* [Set problem] Rename "GUI agent" to "desktop agent" in the data from the line that contains "Where should I click to: Open the Andrew" up to and including the line that contains "tap(76, 119)". Return only those lines, with everything else unchanged.

* [Input material]
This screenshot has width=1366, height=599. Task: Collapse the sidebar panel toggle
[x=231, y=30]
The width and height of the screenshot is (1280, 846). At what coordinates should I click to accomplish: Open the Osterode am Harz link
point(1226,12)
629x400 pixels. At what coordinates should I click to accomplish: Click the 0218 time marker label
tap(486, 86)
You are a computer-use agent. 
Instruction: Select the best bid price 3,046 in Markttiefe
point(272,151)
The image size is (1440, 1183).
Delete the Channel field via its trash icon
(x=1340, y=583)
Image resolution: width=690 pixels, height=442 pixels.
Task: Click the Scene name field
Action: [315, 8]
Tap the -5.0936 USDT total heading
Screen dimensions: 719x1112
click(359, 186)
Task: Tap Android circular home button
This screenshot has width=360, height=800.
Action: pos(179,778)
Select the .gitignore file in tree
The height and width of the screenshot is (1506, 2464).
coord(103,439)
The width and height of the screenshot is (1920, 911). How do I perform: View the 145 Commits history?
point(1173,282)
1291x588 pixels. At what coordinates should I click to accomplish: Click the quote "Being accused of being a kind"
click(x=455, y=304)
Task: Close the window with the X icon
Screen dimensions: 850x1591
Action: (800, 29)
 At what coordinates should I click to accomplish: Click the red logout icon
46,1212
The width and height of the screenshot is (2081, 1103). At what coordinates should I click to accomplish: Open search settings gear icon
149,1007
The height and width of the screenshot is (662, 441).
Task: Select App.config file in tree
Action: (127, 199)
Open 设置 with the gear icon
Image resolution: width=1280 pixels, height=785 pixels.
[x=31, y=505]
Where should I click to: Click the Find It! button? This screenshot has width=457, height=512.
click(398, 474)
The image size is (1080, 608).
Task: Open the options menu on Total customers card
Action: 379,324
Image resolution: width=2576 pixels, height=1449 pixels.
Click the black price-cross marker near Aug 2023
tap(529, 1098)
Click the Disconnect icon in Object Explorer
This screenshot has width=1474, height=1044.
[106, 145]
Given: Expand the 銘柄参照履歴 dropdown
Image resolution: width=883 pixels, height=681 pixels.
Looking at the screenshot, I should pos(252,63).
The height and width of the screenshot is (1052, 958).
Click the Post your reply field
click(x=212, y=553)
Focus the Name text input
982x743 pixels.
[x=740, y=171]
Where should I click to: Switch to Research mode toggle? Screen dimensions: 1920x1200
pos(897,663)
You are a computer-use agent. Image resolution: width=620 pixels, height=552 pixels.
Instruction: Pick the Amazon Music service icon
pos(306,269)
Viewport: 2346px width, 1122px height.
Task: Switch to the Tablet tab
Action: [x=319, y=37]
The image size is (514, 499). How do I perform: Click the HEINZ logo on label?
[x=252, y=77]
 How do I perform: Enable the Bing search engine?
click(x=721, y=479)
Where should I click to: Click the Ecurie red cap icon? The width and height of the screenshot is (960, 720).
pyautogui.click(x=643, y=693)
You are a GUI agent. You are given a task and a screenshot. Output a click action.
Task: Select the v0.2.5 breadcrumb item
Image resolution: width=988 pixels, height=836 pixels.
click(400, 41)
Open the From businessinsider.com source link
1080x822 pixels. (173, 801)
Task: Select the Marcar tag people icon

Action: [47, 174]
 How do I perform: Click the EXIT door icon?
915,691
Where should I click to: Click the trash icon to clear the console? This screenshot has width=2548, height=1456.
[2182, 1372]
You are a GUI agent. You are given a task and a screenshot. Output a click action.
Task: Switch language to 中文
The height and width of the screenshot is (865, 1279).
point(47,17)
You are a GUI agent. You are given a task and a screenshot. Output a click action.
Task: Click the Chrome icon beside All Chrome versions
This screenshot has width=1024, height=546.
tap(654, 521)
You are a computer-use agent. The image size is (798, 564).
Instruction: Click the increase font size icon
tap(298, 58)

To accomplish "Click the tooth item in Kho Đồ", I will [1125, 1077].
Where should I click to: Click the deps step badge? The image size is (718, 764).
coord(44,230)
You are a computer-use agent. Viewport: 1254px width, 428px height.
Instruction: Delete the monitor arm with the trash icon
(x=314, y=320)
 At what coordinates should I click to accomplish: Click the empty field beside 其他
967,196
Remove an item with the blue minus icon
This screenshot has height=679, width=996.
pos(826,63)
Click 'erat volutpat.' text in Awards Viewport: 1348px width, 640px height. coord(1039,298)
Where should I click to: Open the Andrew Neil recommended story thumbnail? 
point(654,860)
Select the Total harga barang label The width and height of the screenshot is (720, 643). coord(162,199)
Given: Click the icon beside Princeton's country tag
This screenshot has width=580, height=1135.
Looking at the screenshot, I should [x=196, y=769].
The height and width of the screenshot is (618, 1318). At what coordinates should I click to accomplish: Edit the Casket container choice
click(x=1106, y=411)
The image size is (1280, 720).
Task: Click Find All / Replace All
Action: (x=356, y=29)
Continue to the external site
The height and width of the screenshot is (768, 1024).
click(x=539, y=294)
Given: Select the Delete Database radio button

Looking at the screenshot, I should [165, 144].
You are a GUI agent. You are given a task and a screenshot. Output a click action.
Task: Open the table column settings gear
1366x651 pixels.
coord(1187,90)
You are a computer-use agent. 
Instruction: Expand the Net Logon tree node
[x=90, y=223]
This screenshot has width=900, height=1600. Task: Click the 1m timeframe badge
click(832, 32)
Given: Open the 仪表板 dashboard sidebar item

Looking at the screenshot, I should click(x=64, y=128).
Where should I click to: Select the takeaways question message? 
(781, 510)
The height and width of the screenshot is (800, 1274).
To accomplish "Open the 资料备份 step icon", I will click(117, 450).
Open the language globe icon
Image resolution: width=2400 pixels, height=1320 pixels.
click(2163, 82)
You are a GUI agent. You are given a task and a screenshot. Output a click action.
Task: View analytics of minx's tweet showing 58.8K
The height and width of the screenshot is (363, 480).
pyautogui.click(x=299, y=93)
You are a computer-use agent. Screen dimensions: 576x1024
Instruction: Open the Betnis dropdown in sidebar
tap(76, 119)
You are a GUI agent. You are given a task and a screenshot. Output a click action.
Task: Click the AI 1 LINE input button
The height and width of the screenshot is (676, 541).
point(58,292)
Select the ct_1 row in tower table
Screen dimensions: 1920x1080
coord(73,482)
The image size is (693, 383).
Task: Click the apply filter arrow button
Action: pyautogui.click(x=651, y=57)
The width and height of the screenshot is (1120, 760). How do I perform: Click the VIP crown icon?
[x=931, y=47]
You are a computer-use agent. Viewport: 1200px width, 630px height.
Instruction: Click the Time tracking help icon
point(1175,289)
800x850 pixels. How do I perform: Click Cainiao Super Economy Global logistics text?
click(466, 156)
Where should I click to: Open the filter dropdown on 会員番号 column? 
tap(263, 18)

* [Answer to this exercise]
Where should I click to: Open the Andrew Neil recommended story thumbnail? 
point(654,860)
Select the Total harga barang label The width and height of the screenshot is (720, 643). coord(162,199)
Given: Click the icon beside Princeton's country tag
This screenshot has width=580, height=1135.
Looking at the screenshot, I should [x=196, y=769].
The height and width of the screenshot is (618, 1318). At what coordinates should I click to accomplish: Edit the Casket container choice
click(x=1106, y=411)
The image size is (1280, 720).
Task: Click Find All / Replace All
Action: (x=356, y=29)
Continue to the external site
The height and width of the screenshot is (768, 1024).
click(x=539, y=294)
Given: Select the Delete Database radio button

Looking at the screenshot, I should [165, 144].
You are a desktop agent. You are given a task and a screenshot. Output a click action.
Task: Open the table column settings gear
1366x651 pixels.
coord(1187,90)
You are a computer-use agent. 
Instruction: Expand the Net Logon tree node
[x=90, y=223]
This screenshot has width=900, height=1600. Task: Click the 1m timeframe badge
click(832, 32)
Given: Open the 仪表板 dashboard sidebar item

Looking at the screenshot, I should click(x=64, y=128).
Where should I click to: Select the takeaways question message? 
(781, 510)
The height and width of the screenshot is (800, 1274).
To accomplish "Open the 资料备份 step icon", I will click(117, 450).
Open the language globe icon
Image resolution: width=2400 pixels, height=1320 pixels.
click(2163, 82)
You are a desktop agent. You are given a task and a screenshot. Output a click action.
Task: View analytics of minx's tweet showing 58.8K
The height and width of the screenshot is (363, 480).
pyautogui.click(x=299, y=93)
You are a computer-use agent. Screen dimensions: 576x1024
Instruction: Open the Betnis dropdown in sidebar
tap(76, 119)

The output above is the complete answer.